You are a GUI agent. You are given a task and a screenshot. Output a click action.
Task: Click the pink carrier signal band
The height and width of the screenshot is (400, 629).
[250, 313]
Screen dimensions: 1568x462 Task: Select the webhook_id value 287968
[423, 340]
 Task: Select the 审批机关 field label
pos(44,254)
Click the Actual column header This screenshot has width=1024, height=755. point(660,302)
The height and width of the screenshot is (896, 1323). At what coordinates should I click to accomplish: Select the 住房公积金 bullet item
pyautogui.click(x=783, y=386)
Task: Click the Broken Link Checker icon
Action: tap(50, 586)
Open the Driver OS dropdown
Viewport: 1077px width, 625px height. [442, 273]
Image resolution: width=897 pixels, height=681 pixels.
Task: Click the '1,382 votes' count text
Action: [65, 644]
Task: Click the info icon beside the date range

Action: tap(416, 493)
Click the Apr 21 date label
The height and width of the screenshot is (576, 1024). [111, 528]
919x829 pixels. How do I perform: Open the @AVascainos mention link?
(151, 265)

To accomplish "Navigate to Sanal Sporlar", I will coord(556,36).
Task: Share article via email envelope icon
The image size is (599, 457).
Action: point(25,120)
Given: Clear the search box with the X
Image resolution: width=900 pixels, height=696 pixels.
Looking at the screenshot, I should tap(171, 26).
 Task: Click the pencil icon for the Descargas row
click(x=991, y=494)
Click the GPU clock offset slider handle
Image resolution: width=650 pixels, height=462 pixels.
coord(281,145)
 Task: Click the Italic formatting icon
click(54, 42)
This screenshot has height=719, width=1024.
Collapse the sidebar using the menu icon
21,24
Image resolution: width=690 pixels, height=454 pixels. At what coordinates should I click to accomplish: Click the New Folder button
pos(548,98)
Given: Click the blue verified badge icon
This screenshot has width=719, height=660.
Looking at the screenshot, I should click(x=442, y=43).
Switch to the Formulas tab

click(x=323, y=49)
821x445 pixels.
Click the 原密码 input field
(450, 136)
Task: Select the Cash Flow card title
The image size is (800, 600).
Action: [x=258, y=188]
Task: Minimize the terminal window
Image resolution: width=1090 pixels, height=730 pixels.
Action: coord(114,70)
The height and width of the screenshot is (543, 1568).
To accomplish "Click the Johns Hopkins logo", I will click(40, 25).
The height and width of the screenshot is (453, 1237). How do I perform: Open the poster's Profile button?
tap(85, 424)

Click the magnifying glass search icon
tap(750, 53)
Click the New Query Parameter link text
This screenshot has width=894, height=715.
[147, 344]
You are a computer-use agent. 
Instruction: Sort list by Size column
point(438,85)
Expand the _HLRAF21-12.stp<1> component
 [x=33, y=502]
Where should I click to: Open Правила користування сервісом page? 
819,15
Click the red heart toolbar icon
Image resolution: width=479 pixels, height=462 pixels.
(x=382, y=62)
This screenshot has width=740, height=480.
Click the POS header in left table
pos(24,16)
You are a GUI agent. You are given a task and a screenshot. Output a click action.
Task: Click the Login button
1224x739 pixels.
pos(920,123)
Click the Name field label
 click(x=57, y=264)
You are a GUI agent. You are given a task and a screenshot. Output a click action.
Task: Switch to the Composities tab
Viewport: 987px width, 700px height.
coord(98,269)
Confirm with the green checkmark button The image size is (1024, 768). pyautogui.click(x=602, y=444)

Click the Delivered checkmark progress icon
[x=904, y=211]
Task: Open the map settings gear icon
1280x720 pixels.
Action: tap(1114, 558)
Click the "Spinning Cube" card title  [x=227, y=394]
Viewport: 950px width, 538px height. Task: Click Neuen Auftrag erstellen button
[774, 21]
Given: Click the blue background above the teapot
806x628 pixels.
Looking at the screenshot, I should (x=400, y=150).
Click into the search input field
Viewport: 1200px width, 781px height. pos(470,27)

┄┄┄┄┄┄┄┄┄┄┄┄┄┄┄┄┄┄┄┄

■ Problem to work on
Retype the material above, line by line, exactly.

■ Written solution
You are a GUI agent. You are given a task and a screenshot. Output a click action.
Task: Click the pink carrier signal band
The height and width of the screenshot is (400, 629).
[250, 313]
Screen dimensions: 1568x462 Task: Select the webhook_id value 287968
[423, 340]
 Task: Select the 审批机关 field label
pos(44,254)
Click the Actual column header This screenshot has width=1024, height=755. point(660,302)
The height and width of the screenshot is (896, 1323). At what coordinates should I click to accomplish: Select the 住房公积金 bullet item
pyautogui.click(x=783, y=386)
Task: Click the Broken Link Checker icon
Action: tap(50, 586)
Open the Driver OS dropdown
Viewport: 1077px width, 625px height. [442, 273]
Image resolution: width=897 pixels, height=681 pixels.
Task: Click the '1,382 votes' count text
Action: [65, 644]
Task: Click the info icon beside the date range

Action: tap(416, 493)
Click the Apr 21 date label
The height and width of the screenshot is (576, 1024). [111, 528]
919x829 pixels. How do I perform: Open the @AVascainos mention link?
(151, 265)

To accomplish "Navigate to Sanal Sporlar", I will coord(556,36).
Task: Share article via email envelope icon
The image size is (599, 457).
Action: point(25,120)
Given: Clear the search box with the X
Image resolution: width=900 pixels, height=696 pixels.
Looking at the screenshot, I should tap(171, 26).
 Task: Click the pencil icon for the Descargas row
click(x=991, y=494)
Click the GPU clock offset slider handle
Image resolution: width=650 pixels, height=462 pixels.
coord(281,145)
 Task: Click the Italic formatting icon
click(54, 42)
This screenshot has height=719, width=1024.
Collapse the sidebar using the menu icon
21,24
Image resolution: width=690 pixels, height=454 pixels. At what coordinates should I click to accomplish: Click the New Folder button
pos(548,98)
Given: Click the blue verified badge icon
This screenshot has width=719, height=660.
Looking at the screenshot, I should click(x=442, y=43).
Switch to the Formulas tab

click(x=323, y=49)
821x445 pixels.
Click the 原密码 input field
(450, 136)
Task: Select the Cash Flow card title
The image size is (800, 600).
Action: [x=258, y=188]
Task: Minimize the terminal window
Image resolution: width=1090 pixels, height=730 pixels.
Action: coord(114,70)
The height and width of the screenshot is (543, 1568).
To accomplish "Click the Johns Hopkins logo", I will click(40, 25).
The height and width of the screenshot is (453, 1237). How do I perform: Open the poster's Profile button?
tap(85, 424)

Click the magnifying glass search icon
tap(750, 53)
Click the New Query Parameter link text
This screenshot has width=894, height=715.
[147, 344]
You are a computer-use agent. 
Instruction: Sort list by Size column
point(438,85)
Expand the _HLRAF21-12.stp<1> component
 [x=33, y=502]
Where should I click to: Open Правила користування сервісом page? 
819,15
Click the red heart toolbar icon
Image resolution: width=479 pixels, height=462 pixels.
(x=382, y=62)
This screenshot has width=740, height=480.
Click the POS header in left table
pos(24,16)
You are a GUI agent. You are given a task and a screenshot. Output a click action.
Task: Click the Login button
1224x739 pixels.
pos(920,123)
Click the Name field label
 click(x=57, y=264)
You are a GUI agent. You are given a task and a screenshot. Output a click action.
Task: Switch to the Composities tab
Viewport: 987px width, 700px height.
coord(98,269)
Confirm with the green checkmark button The image size is (1024, 768). pyautogui.click(x=602, y=444)

Click the Delivered checkmark progress icon
[x=904, y=211]
Task: Open the map settings gear icon
1280x720 pixels.
Action: tap(1114, 558)
Click the "Spinning Cube" card title  [x=227, y=394]
Viewport: 950px width, 538px height. Task: Click Neuen Auftrag erstellen button
[774, 21]
Given: Click the blue background above the teapot
806x628 pixels.
Looking at the screenshot, I should (x=400, y=150).
Click into the search input field
Viewport: 1200px width, 781px height. pos(470,27)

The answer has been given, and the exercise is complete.